[SUPPLIED PASSAGE]
※
Of course a big catch is that you don’t really know how much longer you’ll live. Yeah, your ‘dying of old age’ date is probably 85, but what if you’re fated to fall into the Grand Canyon while shooting a stupid selfie three months from now? The demon hands you your 10 million (or whatever deal you decide on) and you drop dead instantly before you can even spend a dime. Whoops!

Nope. What I want to do over the next 20-40 years doesn’t require a billion dollars.

If the 5 years include a guarantee of my current state of good health without any further medical or dental procedures, I think I’ll take that billion bucks.

Would it be five HEALTHY years, without the ailments I already have?

It’s 5 years as you are now though you can use the money to address any medical issues you have.

Am I guaranteed not to be in worse health than I am now?

And, if so, does that include that a medical procedure meant to so address an issue will at worst not accomplish much, but in any case not only won’t kill me but also won’t damage me further?

Ask me again when I’m 85. Definitely not doing it at half that age.

What are you looking at without the billion bucks? If you survive, six years from now will you be happy you didn’t take the money?

I’ll take life thanks. 5 years is just getting started with my future plans so I certainly don’t want to be cut short like that.

I’d feel obligated to take the billion, for the philanthropy it would enable.

I suppose the question would be more, five years from now would I be happy that I did take it?

– as far as my health goes, that’s not clear. Depending on a whole batch of factors, I might be better in six years; about the same; significantly worse; or dead anyway. (As, I suppose, might be just about any of us; but these things become clearer when you’re 69 with a couple of specific diagnoses.)

I was just wondering whether, in this particular fantasy, I’d be able to go into the hospital for a procedure that would probably help without worrying that instead it would kill me, screw up my brain from an anaesthesia reaction, do more damage than it fixed, or land me with covid or some other infection.

I’m older than you, but still have a life expectancy of a few decades. And I agree with the rest of your post. I’m doing fine, more money wouldn’t buy me a lot more happiness, and I’m not selfless enough to kill myself to save a lot of strangers. (And it would make me a lot less happy, because I’d have to spend a lot of time and energy in the next 5 years researching which charities to give my money to.)

This is what I think about. I don’t expect my health to improve. It’s not so terribly awful at the moment but I’ve been on a long slow decline and I don’t really like my long term prospects. I guess for me I’m seeing a choice between maybe 10 years before I’d rather be dead anyway and 5 years as a millionaire. But it is taking a risk and there’s going to be a lot of anxiety associated with knowing when I’ll die.
※
[Records from a collection]
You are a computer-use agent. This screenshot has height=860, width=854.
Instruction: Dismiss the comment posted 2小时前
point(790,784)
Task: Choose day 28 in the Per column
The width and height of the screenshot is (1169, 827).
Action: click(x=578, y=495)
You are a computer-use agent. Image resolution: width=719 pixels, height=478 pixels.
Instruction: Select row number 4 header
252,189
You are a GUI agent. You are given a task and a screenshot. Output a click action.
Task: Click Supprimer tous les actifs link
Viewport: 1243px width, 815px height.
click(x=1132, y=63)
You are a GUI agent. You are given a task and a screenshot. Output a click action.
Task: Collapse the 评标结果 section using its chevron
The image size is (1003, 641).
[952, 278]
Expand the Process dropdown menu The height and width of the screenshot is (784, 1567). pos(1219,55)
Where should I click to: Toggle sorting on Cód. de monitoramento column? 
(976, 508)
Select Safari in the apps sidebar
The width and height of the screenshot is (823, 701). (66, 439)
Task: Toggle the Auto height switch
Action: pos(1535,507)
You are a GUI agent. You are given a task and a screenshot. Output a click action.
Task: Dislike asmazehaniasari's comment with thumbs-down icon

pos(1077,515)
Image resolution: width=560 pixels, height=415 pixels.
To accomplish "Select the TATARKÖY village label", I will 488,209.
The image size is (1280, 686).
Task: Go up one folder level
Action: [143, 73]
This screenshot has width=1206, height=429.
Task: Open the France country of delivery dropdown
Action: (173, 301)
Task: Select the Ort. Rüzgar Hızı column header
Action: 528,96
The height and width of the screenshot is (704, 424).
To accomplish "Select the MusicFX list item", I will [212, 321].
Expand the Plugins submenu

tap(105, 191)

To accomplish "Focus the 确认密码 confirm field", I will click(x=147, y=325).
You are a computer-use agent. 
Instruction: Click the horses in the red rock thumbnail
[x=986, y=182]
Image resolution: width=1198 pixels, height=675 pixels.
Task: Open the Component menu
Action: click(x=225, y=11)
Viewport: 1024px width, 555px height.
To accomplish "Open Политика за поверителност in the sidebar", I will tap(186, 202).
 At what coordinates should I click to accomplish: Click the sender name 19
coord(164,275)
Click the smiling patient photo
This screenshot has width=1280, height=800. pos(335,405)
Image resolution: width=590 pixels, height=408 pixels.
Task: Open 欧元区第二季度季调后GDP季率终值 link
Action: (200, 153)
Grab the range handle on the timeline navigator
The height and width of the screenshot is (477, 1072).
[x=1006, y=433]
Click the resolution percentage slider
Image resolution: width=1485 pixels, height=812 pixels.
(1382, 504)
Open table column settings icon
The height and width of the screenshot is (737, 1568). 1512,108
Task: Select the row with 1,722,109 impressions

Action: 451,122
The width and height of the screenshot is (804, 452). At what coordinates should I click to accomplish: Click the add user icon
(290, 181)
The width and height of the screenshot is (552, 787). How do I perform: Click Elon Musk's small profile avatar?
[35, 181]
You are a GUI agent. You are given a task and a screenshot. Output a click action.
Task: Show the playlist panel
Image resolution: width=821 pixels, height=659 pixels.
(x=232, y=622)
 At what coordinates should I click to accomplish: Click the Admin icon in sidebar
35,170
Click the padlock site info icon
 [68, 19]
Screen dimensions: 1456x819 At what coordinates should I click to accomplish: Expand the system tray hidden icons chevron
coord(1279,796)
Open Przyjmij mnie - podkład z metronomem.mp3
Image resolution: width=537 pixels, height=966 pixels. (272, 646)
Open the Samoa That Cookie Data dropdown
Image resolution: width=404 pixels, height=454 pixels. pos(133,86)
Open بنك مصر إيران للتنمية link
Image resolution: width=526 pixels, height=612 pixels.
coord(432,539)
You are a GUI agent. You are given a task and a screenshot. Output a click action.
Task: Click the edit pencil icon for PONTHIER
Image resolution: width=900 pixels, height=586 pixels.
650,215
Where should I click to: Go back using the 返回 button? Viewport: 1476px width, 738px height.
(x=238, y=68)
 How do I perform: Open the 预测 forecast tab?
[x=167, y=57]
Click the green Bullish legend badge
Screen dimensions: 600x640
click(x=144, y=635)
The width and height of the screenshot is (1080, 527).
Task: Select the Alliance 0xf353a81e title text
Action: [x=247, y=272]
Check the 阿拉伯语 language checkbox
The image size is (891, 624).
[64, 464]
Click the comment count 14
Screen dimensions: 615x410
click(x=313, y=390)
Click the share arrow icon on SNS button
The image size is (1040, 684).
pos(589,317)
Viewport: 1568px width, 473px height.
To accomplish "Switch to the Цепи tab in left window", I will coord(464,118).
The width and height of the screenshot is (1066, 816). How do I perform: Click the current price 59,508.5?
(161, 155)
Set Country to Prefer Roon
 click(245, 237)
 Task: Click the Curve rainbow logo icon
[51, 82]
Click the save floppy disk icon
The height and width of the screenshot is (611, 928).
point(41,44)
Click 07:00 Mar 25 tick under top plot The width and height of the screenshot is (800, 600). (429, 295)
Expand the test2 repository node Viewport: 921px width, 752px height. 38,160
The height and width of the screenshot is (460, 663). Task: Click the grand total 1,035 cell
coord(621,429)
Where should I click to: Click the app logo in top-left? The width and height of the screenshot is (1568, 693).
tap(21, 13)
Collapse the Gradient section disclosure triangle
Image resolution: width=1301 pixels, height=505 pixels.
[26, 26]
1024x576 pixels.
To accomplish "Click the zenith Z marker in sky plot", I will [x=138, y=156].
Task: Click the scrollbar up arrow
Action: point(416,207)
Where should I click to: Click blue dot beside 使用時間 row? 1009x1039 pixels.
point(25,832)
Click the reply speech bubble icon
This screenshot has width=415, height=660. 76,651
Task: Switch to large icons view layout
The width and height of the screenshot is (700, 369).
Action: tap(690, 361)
※
[WORK REQUEST A]
In the billion-dollar discussion, how old does the commenter with a couple of specific diagnoses say they are?
[WORK REQUEST B]
List every outcome the billion-dollar discussion says a commenter would want to stop worrying about when going into the hospital for a procedure.

[TASK ANSWER A]
69

[TASK ANSWER B]
- That it would kill them
- That it would screw up their brain from an anaesthesia reaction
- That it would do more damage than it fixed
- That it would land them with covid or some other infection